Give the data again exactly, without images.

======== PROVIDED DATA

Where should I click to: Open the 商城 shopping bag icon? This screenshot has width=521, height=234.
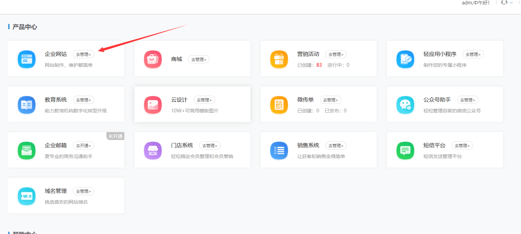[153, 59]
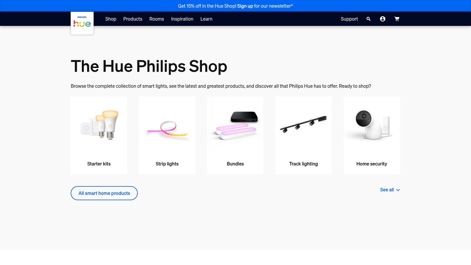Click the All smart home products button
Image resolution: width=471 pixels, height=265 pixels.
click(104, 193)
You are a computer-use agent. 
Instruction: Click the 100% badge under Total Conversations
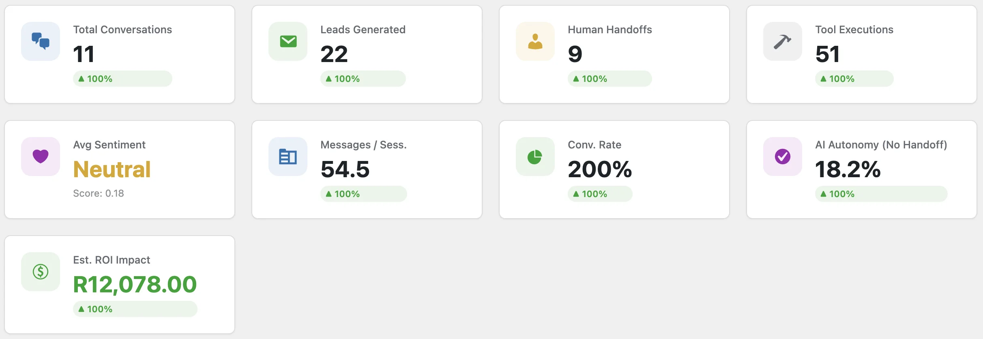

================

## [FINAL ANSWER]
Where should I click to: Open the 商城 shopping bag icon? This screenshot has width=521, height=234.
[153, 59]
Click the All smart home products button
Image resolution: width=471 pixels, height=265 pixels.
click(104, 193)
You are a computer-use agent. 
Instruction: Click the 100% badge under Total Conversations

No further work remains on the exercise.